Dataset entries
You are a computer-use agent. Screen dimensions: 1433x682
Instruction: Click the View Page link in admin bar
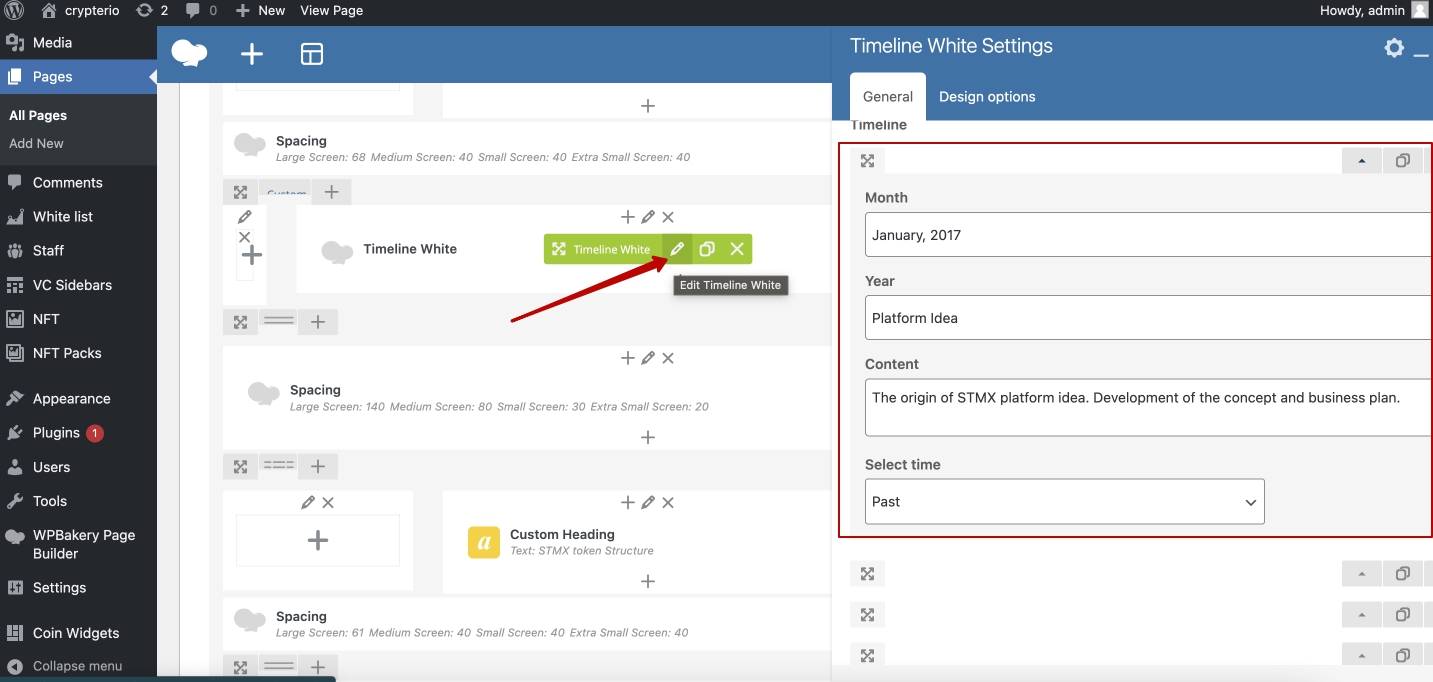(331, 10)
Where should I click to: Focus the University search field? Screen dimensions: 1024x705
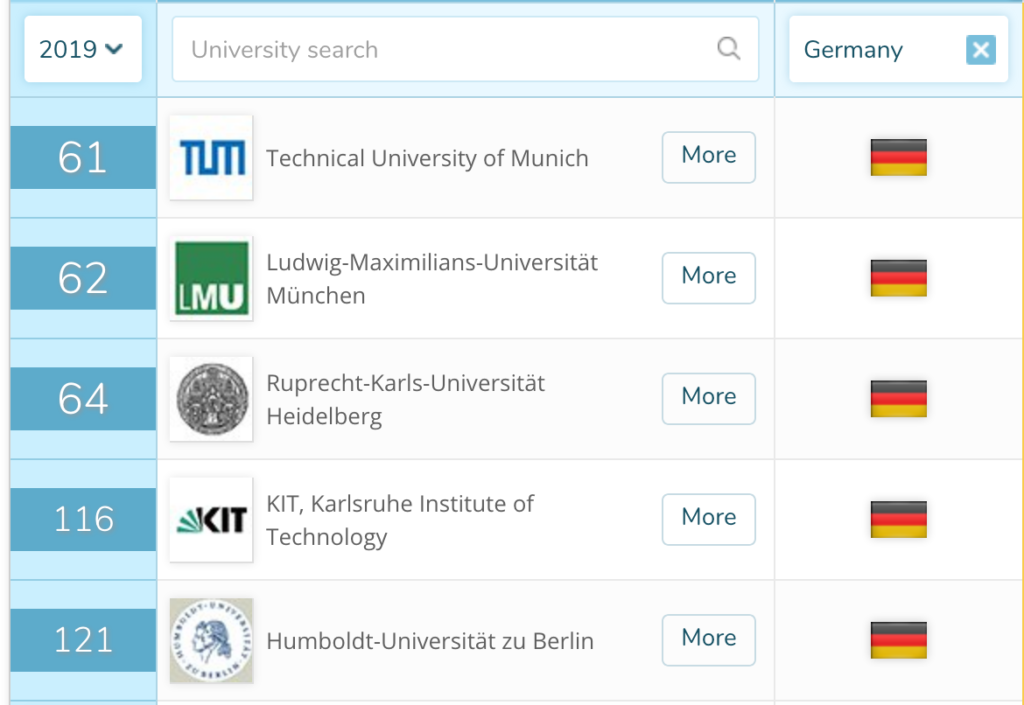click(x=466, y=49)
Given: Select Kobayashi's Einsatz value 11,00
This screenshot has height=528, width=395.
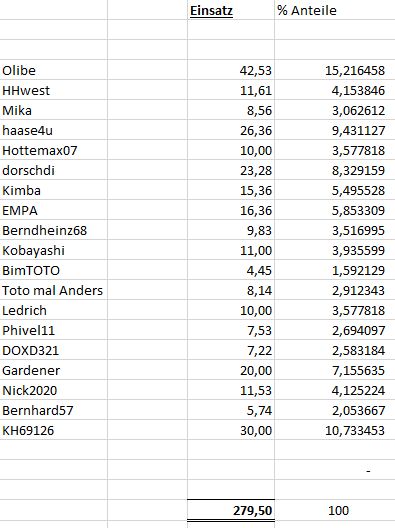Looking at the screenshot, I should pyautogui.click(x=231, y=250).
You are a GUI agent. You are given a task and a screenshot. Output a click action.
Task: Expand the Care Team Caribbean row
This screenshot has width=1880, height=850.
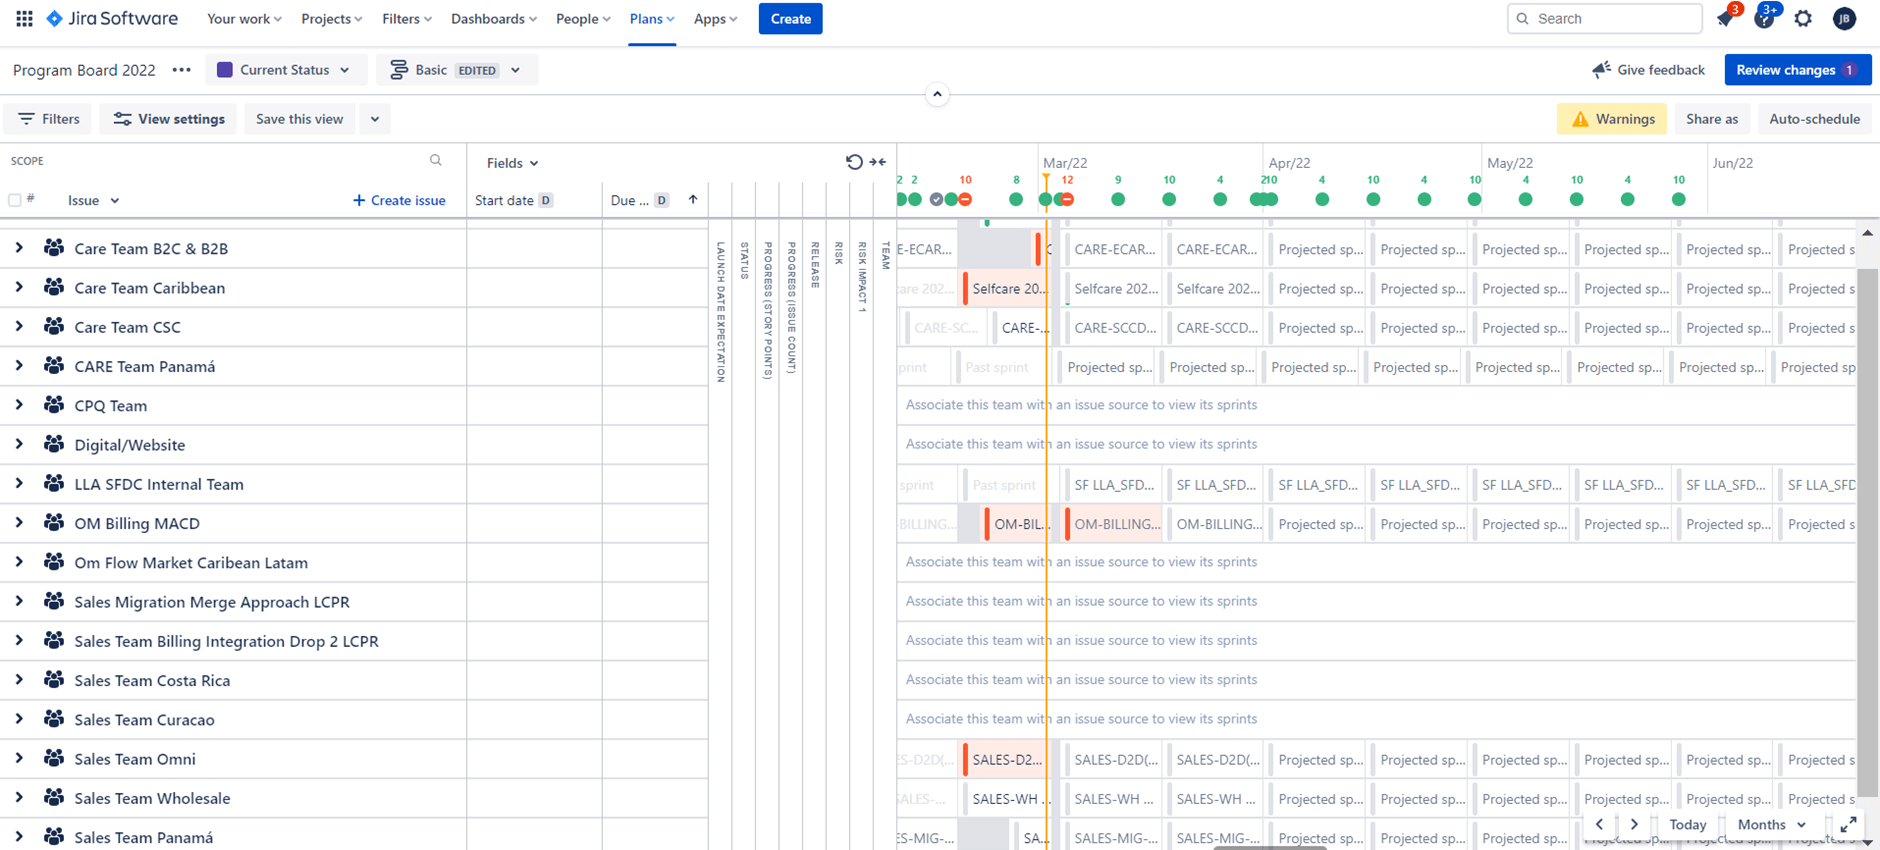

TASK OBJECTIVE
All of the lines above should be retyped precisely, apart from the pictures.

FINAL ANSWER
You are a computer-use agent. Screen dimensions: 1433x682
Instruction: Click the View Page link in admin bar
(331, 10)
Where should I click to: Focus the University search field? Screen dimensions: 1024x705
click(x=466, y=49)
Given: Select Kobayashi's Einsatz value 11,00
This screenshot has height=528, width=395.
Looking at the screenshot, I should pyautogui.click(x=231, y=250).
You are a GUI agent. You are given a task and a screenshot. Output a click action.
Task: Expand the Care Team Caribbean row
This screenshot has width=1880, height=850.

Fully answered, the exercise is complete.